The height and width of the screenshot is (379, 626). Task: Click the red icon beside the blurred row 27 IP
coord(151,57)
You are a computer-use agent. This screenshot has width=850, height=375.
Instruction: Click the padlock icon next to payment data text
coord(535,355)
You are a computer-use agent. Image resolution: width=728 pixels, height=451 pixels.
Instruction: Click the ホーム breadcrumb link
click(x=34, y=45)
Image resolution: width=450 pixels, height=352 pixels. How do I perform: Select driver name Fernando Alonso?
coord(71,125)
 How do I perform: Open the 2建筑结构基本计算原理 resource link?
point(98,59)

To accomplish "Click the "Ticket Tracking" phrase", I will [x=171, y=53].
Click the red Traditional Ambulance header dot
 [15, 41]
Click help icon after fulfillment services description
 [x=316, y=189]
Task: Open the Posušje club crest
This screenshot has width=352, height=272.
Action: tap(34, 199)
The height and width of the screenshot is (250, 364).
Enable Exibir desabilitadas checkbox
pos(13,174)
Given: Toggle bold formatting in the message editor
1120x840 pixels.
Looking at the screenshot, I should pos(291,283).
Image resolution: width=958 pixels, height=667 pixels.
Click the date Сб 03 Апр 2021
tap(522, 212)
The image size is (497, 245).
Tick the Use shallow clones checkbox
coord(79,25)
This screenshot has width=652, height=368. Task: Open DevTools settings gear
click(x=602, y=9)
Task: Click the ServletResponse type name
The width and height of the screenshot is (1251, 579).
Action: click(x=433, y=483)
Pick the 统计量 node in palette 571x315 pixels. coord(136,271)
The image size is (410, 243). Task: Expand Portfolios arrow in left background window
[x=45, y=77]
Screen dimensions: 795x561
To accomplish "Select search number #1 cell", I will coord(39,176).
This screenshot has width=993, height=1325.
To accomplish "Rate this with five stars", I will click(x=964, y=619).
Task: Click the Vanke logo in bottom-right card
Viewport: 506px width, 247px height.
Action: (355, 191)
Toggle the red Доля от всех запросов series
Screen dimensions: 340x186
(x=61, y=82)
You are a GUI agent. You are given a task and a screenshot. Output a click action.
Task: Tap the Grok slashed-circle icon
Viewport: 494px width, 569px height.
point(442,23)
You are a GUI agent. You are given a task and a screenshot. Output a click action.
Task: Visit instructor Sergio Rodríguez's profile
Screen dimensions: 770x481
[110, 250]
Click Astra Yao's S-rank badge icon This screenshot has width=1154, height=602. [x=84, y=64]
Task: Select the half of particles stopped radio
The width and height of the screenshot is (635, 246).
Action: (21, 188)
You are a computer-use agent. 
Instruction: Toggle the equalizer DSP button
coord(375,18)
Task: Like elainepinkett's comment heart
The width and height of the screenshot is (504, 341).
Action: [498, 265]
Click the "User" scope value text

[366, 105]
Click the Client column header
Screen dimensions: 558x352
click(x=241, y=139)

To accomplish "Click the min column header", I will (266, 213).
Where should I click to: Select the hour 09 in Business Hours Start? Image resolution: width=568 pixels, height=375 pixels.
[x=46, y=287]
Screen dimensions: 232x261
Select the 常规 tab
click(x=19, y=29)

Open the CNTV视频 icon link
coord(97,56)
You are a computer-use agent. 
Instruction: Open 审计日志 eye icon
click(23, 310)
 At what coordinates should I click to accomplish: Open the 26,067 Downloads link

### [Task brief]
Starting at the line with "Select the 常规 tab", retype each line through the final one in the data above, unchanged and with nothing added.

### [Reply]
Select the 常规 tab
click(x=19, y=29)

Open the CNTV视频 icon link
coord(97,56)
You are a computer-use agent. 
Instruction: Open 审计日志 eye icon
click(23, 310)
 At what coordinates should I click to accomplish: Open the 26,067 Downloads link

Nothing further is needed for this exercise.